Вторым фактором уменьшения имперского могущества Англии явилась неудача решения ирландского вопроса. Первая колония Британии, завоеванная еще три века назад Кромвелем, встала на путь самоопределения. Министр колоний, выступая перед избирателями в Данди 24 сентября 1920 г., твердо указал, что создание «сепаратной республики Ирландии» нереально. Но ирландское освободительное движение вышло за обозначенные Лондоном барьеры. Впереди было или применение силы, или определенные уступки. Черчилль склонялся к предоставлению Ирландии статуса доминиона – поставить Эйре на один уровень с Канадой, Новой Зеландией, Австралией, Южной Африкой. Он объяснил прибывшим в Лондон представителям движения за ирландскую независимость, что последует, если они не подпишут соглашения с Британией: английские войска вторгнутся в Эйре и продиктуют свои условия.
Однако ирландское движение за независимость уже перешагнуло рамки требований о статусе доминиона. В результате состоявшихся в Лондоне переговоров между лидерами движения за независимость Ирландии, с одной стороны, Ллойд Джорджем и Черчиллем, с другой, стало ясно, что Англия может удержать Ирландию в пределах империи лишь при помощи массированного военного принуждения. После потрясений первой мировой войны такой образ действий уже не мог получить одобрения большинства английского населения. Парламент южной части Ирландии (ныне республика Эйре) принял свою собственную конституцию. Свободное государство Ирландия было принято в Лигу наций. Британия начала уступать позиции и на этот раз уже в пределах Европы – на юго-востоке и в Ирландии. Выполняя непопулярные миссии, Черчилль начал терять влияние и престиж в правящих кругах Британии, он терял влияние также и среди английской общественности. Совокупность ряда факторов: победа советской власти в России вопреки политике Черчилля, неудача попытки укрепиться на Босфоре и Дарданеллах, явное поражение в ирландском вопросе привели к разочарованию Черчиллем как политиком.
· · · · · · ·
Какой статус, согласно тексту об ирландском вопросе, Черчилль склонялся предоставить Ирландии?

Записи с указанием элементов на скриншотах и страницах
· · · · · · ·
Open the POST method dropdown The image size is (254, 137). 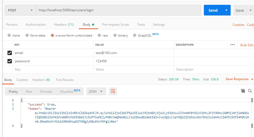[20, 10]
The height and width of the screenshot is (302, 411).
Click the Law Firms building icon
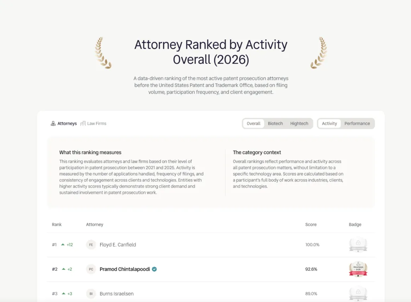tap(83, 124)
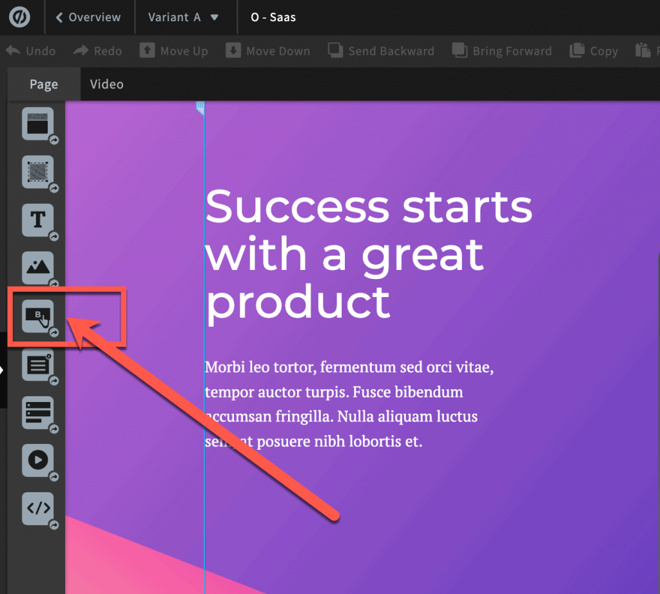
Task: Switch to the Page tab
Action: point(44,84)
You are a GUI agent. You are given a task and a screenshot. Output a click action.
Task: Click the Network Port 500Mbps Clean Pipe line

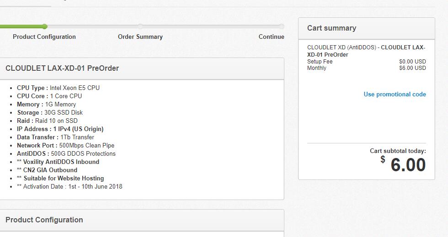[65, 146]
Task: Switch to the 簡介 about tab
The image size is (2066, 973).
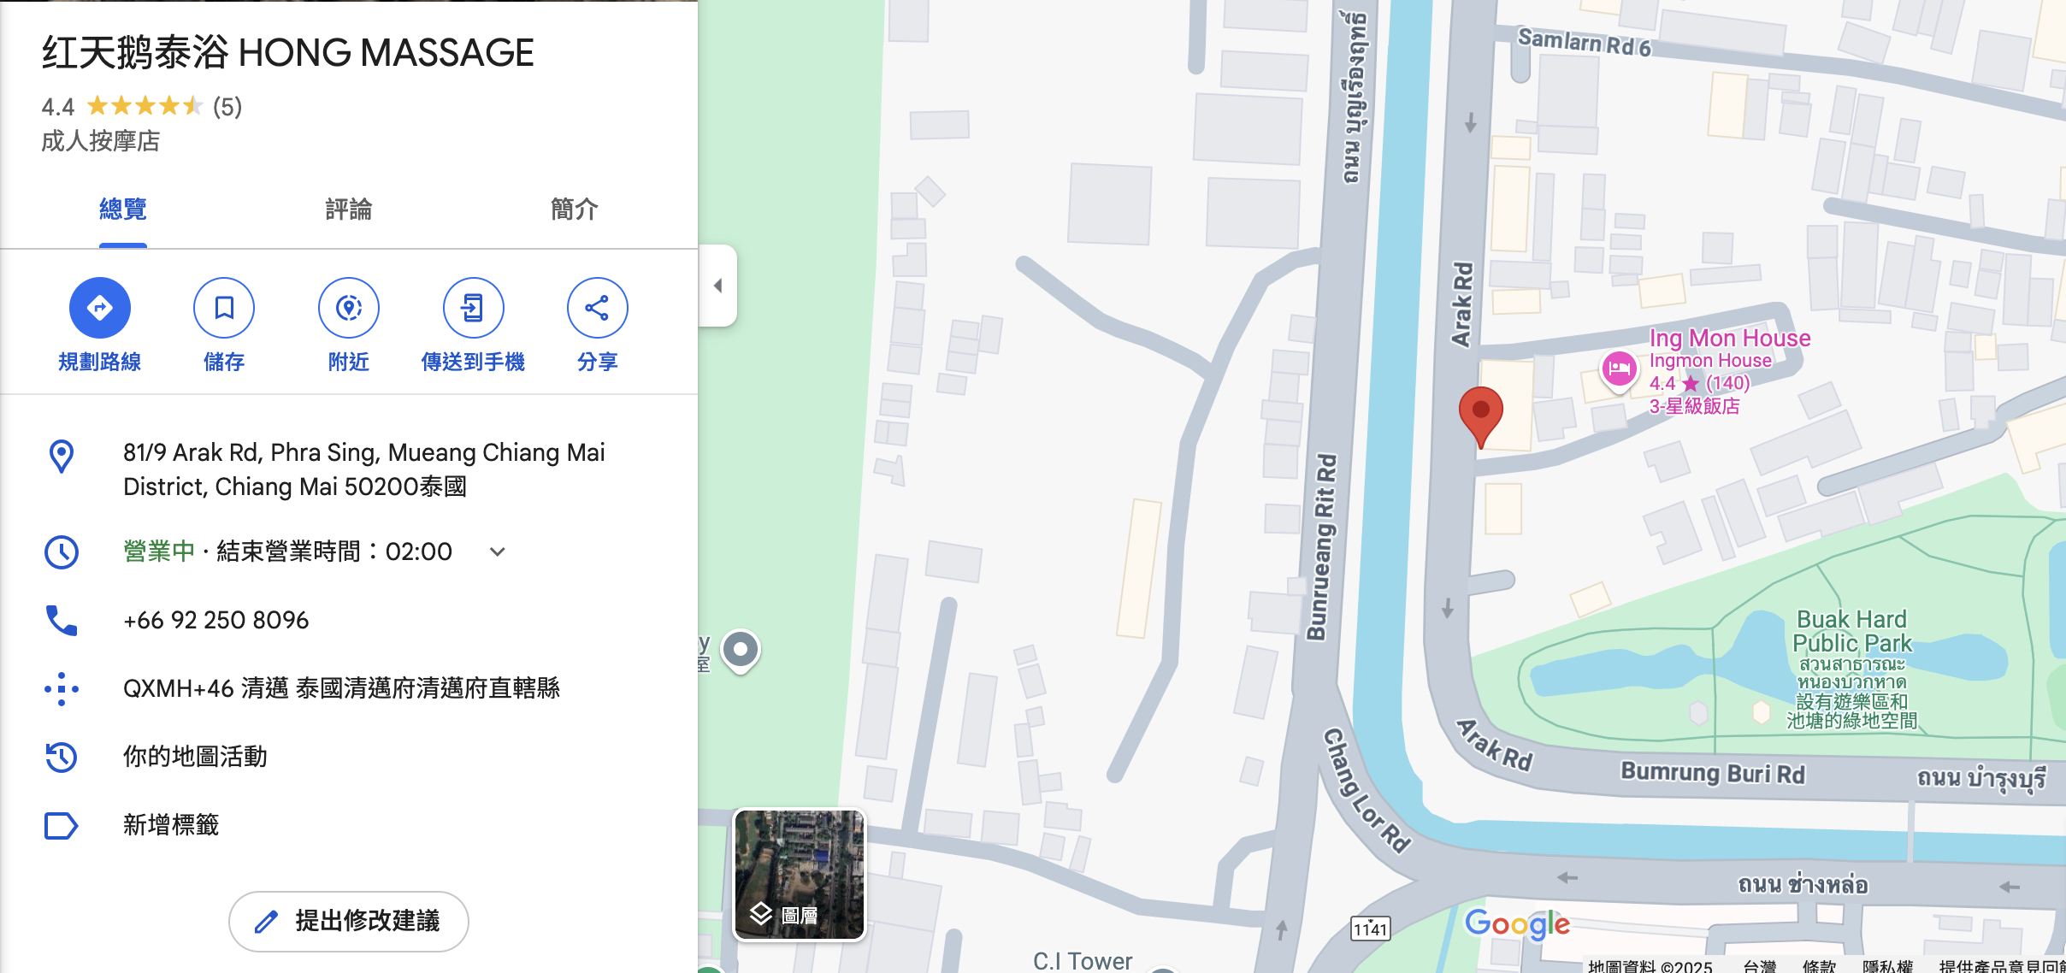Action: [575, 209]
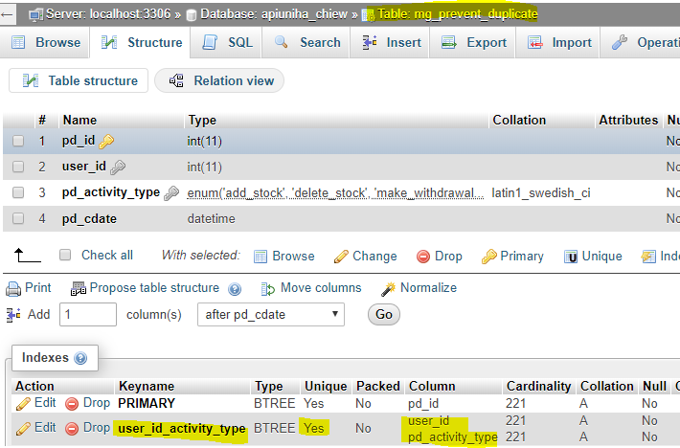
Task: Open the Relation view
Action: tap(221, 81)
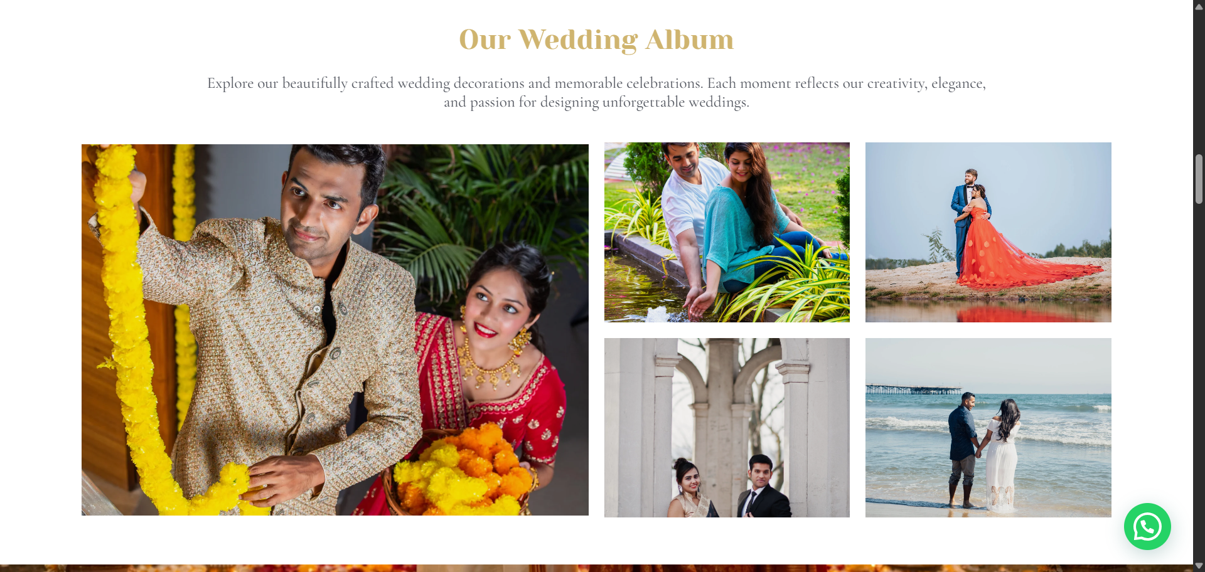
Task: Open the couple under stone arches photo
Action: click(727, 428)
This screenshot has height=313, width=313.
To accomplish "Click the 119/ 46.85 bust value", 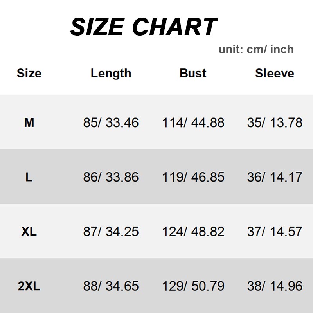I will (x=193, y=177).
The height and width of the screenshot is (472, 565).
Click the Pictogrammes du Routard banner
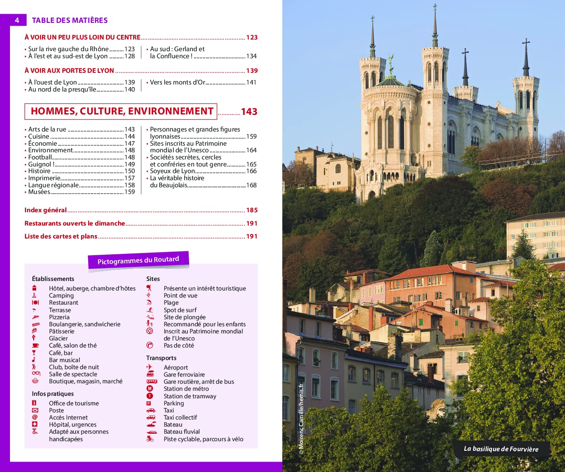(x=138, y=261)
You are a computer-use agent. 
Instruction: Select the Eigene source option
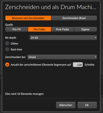(x=85, y=29)
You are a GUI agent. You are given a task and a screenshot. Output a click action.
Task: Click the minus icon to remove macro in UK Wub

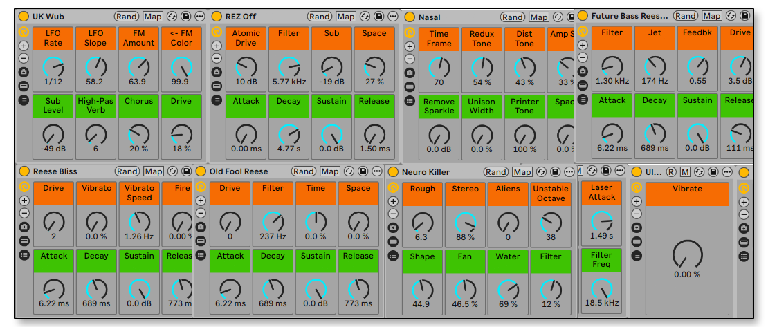[23, 58]
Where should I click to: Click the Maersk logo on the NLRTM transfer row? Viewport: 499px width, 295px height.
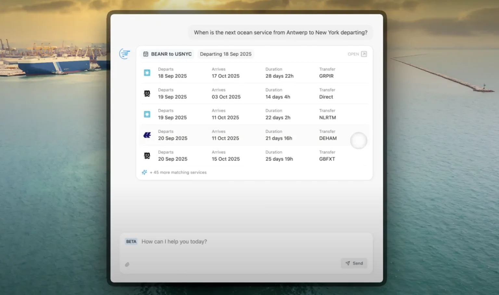tap(147, 114)
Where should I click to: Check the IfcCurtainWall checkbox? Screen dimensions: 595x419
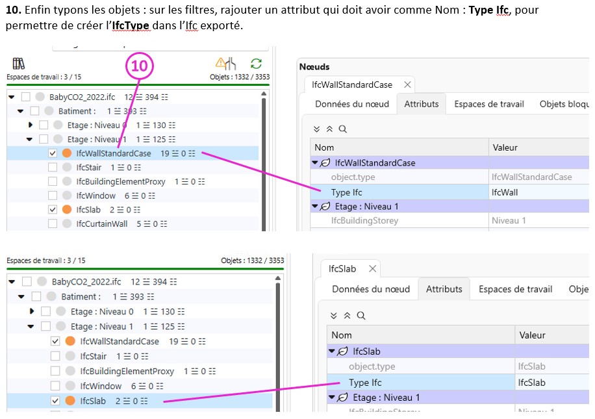[x=53, y=223]
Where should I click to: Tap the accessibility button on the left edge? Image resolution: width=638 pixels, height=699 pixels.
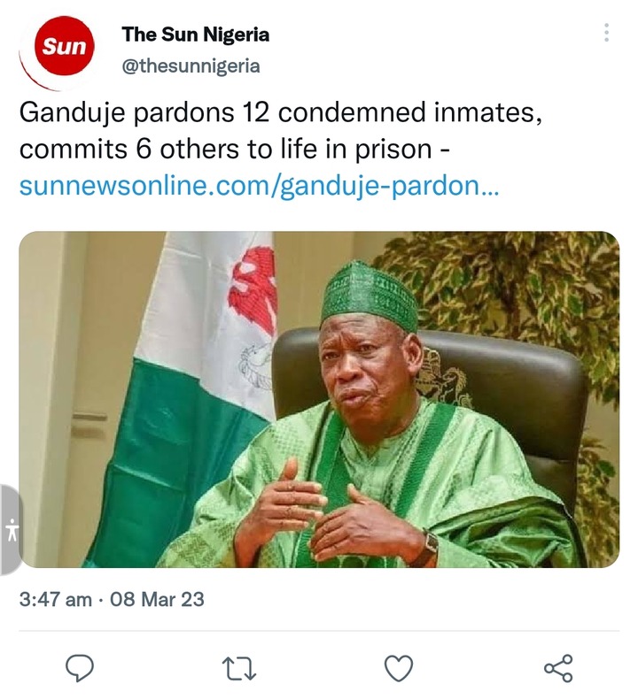tap(11, 530)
· · · · · · ·
Ответ → Статус доминиона, чтобы поставить Эйре на один уровень с Канадой, Новой Зеландией, Австралией и Южной Африкой.